Cognitive load theory holds that learning fails when the demands placed on working memory exceed its small capacity. Working memory can juggle only a handful of new items at once, so the way information is presented matters as much as the information itself.
Three kinds of load
The Australian educational psychologist John Sweller, who developed the theory in the 1980s, divided the burden on working memory into three parts. Intrinsic load is the inherent difficulty of the material. Extraneous load is the effort wasted on poor presentation, such as a diagram you must hunt through to match a label. Germane load is the productive effort of building lasting mental schemas.
The goal of good teaching is to keep intrinsic load manageable, strip out extraneous load, and leave room for germane load to do its work.

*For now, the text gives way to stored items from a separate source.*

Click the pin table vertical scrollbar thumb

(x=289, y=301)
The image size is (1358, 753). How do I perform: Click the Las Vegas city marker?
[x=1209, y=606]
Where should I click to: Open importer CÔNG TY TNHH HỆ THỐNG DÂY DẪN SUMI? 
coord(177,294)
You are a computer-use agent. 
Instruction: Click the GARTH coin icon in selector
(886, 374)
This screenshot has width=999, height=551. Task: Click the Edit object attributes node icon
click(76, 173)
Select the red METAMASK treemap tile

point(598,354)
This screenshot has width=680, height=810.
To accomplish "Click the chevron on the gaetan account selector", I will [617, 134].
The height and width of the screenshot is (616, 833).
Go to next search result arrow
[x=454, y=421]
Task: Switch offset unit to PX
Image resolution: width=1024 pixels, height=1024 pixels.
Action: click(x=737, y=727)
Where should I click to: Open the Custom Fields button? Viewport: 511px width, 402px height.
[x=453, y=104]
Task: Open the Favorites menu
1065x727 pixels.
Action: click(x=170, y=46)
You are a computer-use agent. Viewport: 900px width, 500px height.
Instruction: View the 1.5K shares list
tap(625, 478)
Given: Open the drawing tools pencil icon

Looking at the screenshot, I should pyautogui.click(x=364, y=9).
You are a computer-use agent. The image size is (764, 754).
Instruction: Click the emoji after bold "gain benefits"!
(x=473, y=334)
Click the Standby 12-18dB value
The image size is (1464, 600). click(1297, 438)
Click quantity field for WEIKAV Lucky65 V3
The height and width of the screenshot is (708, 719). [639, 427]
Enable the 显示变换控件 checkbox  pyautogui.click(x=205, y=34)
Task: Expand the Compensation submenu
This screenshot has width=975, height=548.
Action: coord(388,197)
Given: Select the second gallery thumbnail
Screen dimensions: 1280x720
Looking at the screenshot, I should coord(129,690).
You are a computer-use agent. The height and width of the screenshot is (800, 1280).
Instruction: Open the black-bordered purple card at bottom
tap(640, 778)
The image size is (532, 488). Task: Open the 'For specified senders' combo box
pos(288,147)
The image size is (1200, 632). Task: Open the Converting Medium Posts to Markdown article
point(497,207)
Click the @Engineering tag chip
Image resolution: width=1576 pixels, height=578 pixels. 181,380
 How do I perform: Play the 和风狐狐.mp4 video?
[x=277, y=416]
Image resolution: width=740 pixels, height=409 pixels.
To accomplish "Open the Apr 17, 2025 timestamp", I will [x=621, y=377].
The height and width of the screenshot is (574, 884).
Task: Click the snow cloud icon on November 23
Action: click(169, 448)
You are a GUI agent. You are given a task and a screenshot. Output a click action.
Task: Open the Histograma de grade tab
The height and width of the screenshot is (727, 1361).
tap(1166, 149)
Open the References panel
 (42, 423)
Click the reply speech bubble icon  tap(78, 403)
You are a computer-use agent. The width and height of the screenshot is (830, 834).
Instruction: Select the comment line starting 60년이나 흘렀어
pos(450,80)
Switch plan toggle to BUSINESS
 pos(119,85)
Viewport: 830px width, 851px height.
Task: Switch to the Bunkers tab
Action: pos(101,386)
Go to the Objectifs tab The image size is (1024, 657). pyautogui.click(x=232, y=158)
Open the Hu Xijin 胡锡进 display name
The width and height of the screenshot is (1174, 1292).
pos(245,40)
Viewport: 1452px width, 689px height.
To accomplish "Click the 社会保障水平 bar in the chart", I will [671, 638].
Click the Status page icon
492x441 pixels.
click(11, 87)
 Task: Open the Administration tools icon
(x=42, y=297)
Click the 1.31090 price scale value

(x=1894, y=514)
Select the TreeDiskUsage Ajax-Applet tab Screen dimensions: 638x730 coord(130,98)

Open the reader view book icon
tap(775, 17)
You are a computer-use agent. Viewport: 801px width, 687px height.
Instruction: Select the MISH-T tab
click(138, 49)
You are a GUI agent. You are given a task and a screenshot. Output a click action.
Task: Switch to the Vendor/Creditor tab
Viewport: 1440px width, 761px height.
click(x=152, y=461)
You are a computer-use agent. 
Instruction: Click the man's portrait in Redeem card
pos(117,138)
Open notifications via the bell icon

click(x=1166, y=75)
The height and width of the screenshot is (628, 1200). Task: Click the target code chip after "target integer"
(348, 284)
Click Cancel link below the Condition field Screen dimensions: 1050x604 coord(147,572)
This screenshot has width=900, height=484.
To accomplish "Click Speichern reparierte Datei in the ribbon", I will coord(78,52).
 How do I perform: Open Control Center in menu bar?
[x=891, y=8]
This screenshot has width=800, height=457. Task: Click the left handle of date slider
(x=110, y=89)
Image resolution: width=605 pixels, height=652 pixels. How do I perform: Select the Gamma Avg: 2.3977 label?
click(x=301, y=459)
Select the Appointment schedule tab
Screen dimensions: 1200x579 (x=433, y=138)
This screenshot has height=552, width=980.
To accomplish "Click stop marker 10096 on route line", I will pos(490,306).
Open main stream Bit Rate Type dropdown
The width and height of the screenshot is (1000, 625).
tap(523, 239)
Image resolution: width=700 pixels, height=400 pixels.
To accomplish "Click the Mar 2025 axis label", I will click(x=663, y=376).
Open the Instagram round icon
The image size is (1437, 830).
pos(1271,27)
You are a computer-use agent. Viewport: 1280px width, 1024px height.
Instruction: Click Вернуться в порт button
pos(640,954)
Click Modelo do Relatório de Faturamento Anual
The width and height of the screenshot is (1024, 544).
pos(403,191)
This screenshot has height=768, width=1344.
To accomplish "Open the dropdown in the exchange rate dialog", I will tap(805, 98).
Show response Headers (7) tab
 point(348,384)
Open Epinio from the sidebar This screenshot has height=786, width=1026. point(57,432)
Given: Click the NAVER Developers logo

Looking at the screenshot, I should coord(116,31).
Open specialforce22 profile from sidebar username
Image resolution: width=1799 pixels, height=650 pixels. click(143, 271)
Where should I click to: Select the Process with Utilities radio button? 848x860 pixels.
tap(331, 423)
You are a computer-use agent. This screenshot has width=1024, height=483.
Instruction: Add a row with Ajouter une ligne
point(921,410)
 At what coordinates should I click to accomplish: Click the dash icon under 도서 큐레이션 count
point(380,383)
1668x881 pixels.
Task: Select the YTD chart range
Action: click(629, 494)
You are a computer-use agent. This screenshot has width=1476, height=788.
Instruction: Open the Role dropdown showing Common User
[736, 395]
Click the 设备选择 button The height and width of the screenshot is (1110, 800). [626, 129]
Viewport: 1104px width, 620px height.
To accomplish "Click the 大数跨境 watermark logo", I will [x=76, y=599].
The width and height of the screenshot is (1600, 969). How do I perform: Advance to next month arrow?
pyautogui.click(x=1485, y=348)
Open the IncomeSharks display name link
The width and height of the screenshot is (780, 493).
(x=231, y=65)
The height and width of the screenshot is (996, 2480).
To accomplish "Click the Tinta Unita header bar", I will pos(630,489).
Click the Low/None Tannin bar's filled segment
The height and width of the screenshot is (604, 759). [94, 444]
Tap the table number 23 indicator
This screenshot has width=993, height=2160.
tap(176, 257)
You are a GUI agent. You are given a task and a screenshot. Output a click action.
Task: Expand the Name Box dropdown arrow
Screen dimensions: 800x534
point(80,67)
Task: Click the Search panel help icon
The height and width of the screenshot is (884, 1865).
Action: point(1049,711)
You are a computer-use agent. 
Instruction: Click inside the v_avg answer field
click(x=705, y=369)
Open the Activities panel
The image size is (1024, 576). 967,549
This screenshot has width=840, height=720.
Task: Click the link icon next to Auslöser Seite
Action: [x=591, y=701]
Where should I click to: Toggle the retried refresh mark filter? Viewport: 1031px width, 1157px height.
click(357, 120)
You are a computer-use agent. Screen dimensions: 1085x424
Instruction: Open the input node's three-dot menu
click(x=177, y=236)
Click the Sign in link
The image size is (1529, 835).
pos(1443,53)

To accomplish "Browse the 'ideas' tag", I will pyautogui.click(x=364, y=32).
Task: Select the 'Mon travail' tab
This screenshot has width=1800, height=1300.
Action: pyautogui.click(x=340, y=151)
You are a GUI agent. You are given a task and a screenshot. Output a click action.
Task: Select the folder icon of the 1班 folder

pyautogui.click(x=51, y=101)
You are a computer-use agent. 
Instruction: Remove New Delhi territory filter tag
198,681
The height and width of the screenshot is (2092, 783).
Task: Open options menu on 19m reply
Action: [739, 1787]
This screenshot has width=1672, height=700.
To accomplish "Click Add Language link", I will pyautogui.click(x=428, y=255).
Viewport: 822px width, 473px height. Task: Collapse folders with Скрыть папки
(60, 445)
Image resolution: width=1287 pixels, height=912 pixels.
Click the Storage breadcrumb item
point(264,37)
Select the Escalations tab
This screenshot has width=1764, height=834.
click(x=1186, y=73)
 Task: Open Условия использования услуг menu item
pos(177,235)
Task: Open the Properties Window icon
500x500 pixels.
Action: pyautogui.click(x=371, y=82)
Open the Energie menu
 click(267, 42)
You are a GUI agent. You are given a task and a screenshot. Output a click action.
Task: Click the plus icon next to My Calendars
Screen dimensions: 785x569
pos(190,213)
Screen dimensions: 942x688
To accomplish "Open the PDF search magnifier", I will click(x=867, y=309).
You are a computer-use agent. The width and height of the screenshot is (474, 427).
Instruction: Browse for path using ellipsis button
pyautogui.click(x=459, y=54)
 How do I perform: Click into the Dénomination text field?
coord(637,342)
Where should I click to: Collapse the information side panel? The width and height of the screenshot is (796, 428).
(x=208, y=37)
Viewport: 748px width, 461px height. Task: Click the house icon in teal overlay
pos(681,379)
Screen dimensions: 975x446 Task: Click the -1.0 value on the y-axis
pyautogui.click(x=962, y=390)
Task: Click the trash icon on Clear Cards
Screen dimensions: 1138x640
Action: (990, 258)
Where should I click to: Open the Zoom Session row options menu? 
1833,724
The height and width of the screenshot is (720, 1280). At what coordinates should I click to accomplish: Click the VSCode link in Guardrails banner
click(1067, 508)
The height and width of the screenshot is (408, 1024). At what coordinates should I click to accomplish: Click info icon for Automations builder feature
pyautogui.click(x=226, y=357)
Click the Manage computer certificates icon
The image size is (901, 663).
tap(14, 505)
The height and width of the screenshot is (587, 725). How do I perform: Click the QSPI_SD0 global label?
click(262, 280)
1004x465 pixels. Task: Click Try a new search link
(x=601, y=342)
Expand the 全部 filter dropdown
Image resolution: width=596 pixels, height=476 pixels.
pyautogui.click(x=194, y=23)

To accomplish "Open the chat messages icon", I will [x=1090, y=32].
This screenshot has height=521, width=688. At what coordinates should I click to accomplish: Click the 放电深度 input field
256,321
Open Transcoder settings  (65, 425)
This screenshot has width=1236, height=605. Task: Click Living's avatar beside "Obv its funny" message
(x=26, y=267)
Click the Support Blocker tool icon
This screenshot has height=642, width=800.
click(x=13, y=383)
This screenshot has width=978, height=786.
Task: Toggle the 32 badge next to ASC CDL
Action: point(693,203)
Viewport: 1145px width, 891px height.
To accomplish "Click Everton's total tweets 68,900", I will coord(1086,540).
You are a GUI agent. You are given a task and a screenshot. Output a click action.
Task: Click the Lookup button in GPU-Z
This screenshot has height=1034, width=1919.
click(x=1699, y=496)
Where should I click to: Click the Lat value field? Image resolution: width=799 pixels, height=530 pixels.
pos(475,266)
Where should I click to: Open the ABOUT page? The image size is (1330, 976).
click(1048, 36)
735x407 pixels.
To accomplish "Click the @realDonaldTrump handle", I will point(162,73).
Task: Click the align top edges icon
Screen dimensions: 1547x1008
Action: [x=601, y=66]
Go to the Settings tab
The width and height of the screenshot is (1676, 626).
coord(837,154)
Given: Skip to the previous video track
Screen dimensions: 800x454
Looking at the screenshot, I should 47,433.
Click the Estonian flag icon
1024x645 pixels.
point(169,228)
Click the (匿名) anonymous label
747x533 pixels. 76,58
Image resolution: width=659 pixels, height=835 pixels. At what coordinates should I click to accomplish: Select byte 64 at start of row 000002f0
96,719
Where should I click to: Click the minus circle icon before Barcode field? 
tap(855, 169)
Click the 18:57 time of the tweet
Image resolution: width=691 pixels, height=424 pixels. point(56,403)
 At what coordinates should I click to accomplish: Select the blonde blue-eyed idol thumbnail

Why experts and novices differ
An expert has thousands of schemas stored in long-term memory, so a chess master sees a board as a few meaningful patterns rather than thirty separate pieces. A beginner has no such shortcuts and is quickly swamped. This is why instruction that suits an expert can overwhelm a novice, and why heavy guidance helps beginners but bores those further along.
Practical ways to lower the load
- Use worked examples. Showing a fully solved problem before asking learners to try their own reduces wasted searching early on.
- Keep words and pictures together. Place labels directly on a diagram rather than in a separate key, so attention is not split.
- Break material into chunks. Teaching one component at a time before combining them prevents early overload.
The takeaway
Cognitive load theory reframes difficulty as a design problem. When a topic feels impossible, the fault often lies less in the learner than in how the material has been arranged for a very limited working memory.